Abstract
Advances in computer-assisted synthesis planning (CASP) are revolutionising how new functional molecules in many chemistry-using industries are being developed. CASP tools allow to assemble and analyse prior knowledge of a specified chemical system (a molecule, a reaction, a synthesis route), to generate hypotheses on experimental campaigns that could either be performed manually or using automated reaction systems. Advanced CASP tools are combining data science, chemoinformatics, machine learning and physical models-based predictive tools. Compared to expert-based synthesis planning, the power of CASP techniques allows for faster and more comprehensive planning, which could significantly improve the efficiencies of chemical process/product development.
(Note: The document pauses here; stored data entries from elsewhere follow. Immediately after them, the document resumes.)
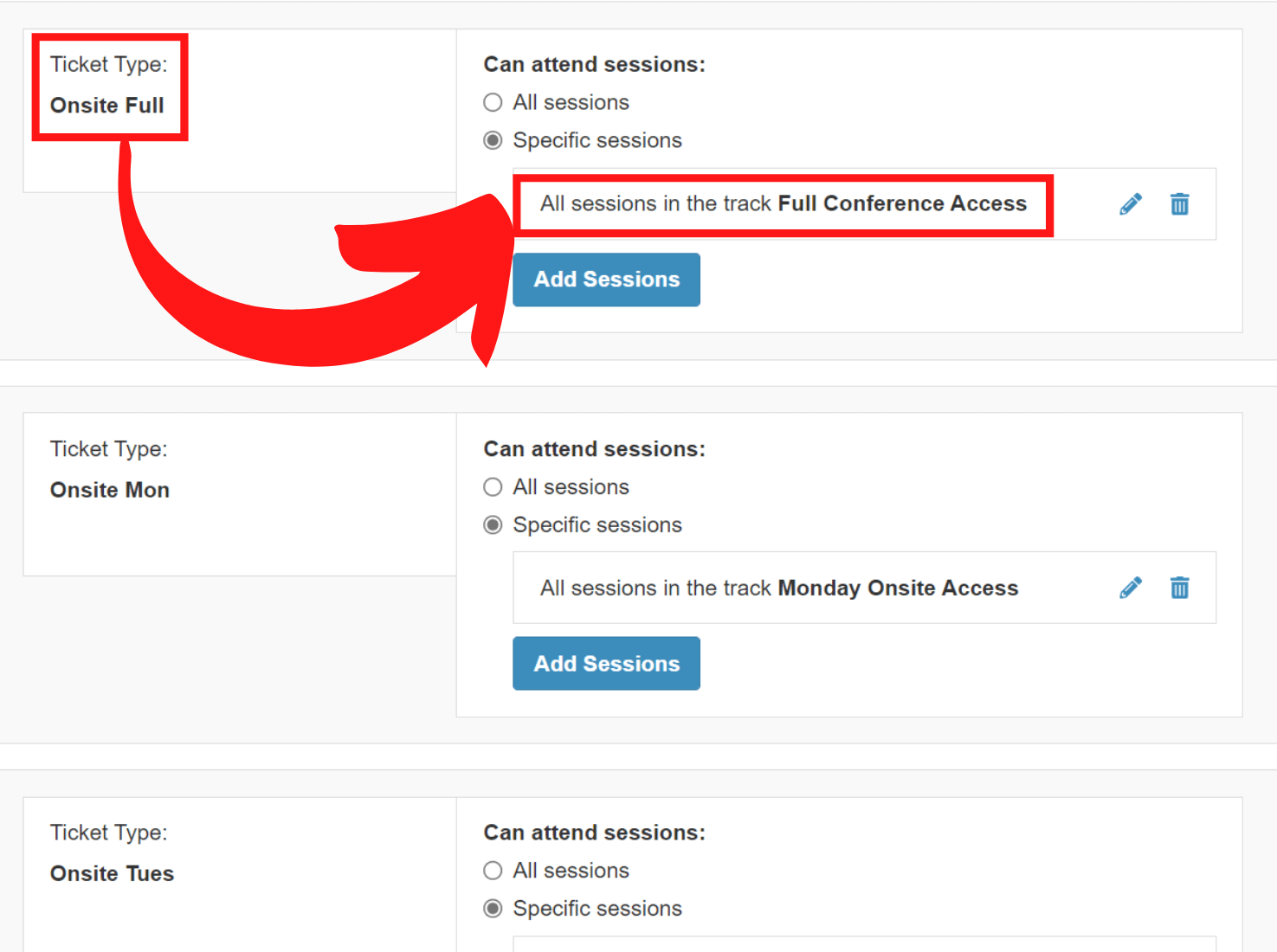Click the Monday Onsite Access track row text

point(778,589)
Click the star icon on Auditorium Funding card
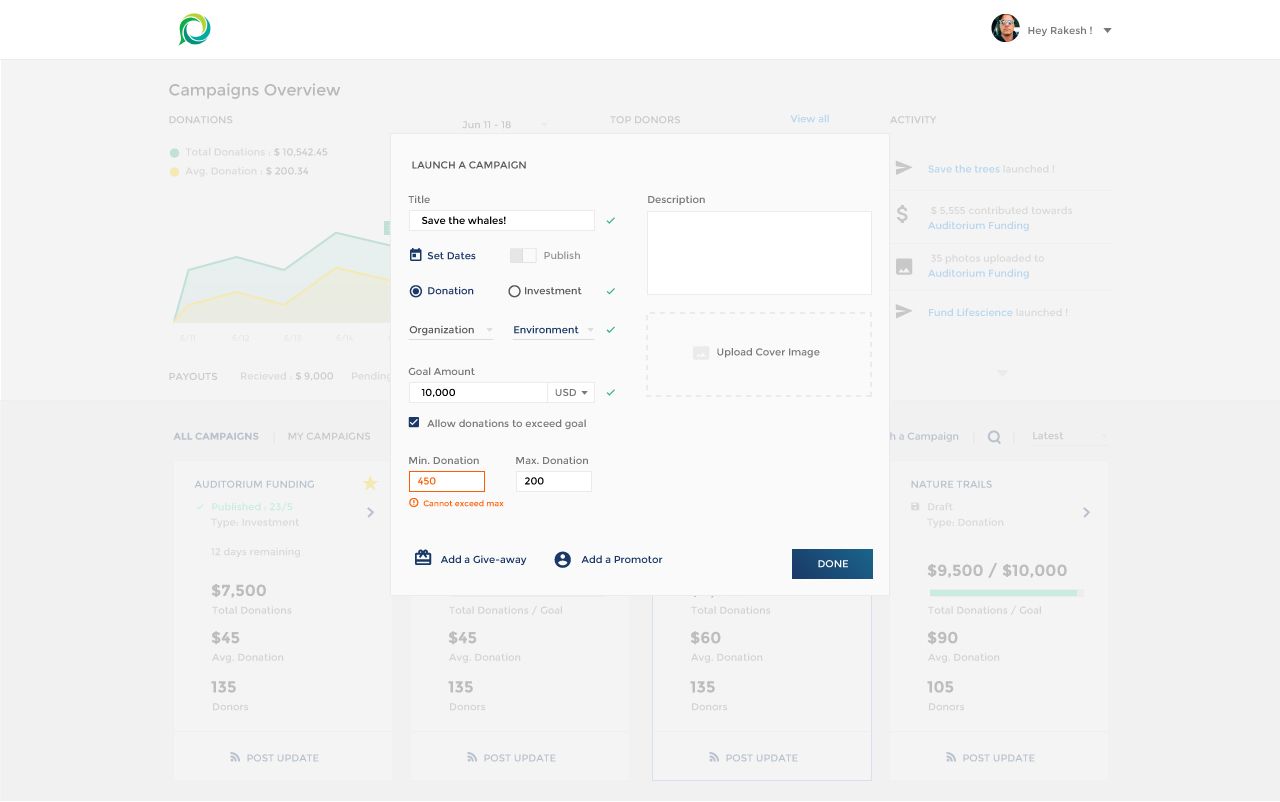 coord(370,484)
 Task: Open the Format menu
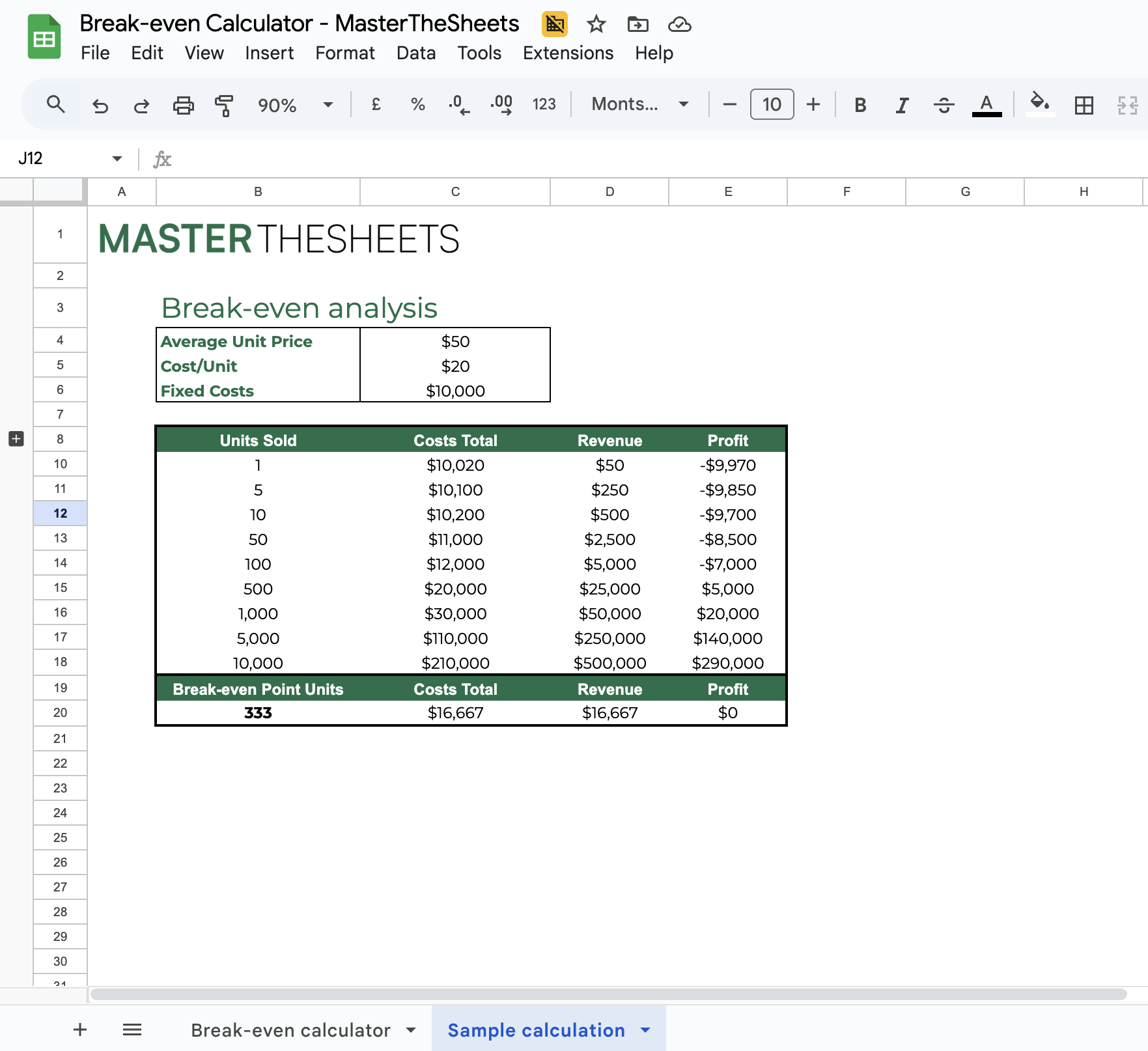(x=344, y=53)
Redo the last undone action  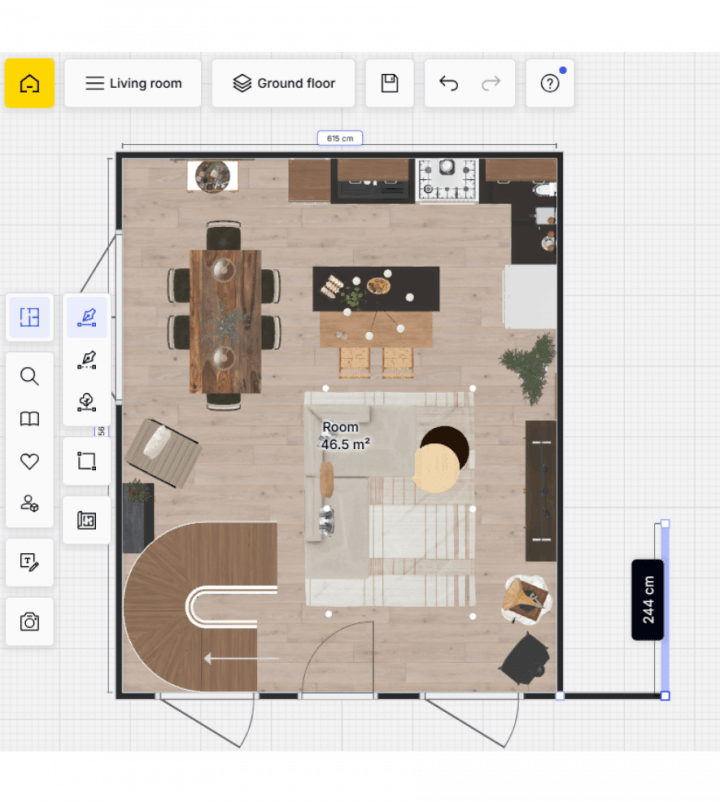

This White Paper describes a recent collaboration project between Shionogi & Co. Ltd. and Chemical Data Intelligence (CDI) Ltd. The CASP system developed by CDI (CDI-CASP) was tested in developing a new synthesis of S-Zanubrutinib, a drug for lymphoma treatment. Three types of search in CDI-CASP - “search synthesis routes”, “search analogue routes” and “search chiral reactions” - were iteratively applied for synthesis planning. Setting search criteria requires expert involvement. This ‘human in the middle’ interactive strategy leads to a shorter, greener, and more efficient synthesis route compared to the benchmark route filed in a patent.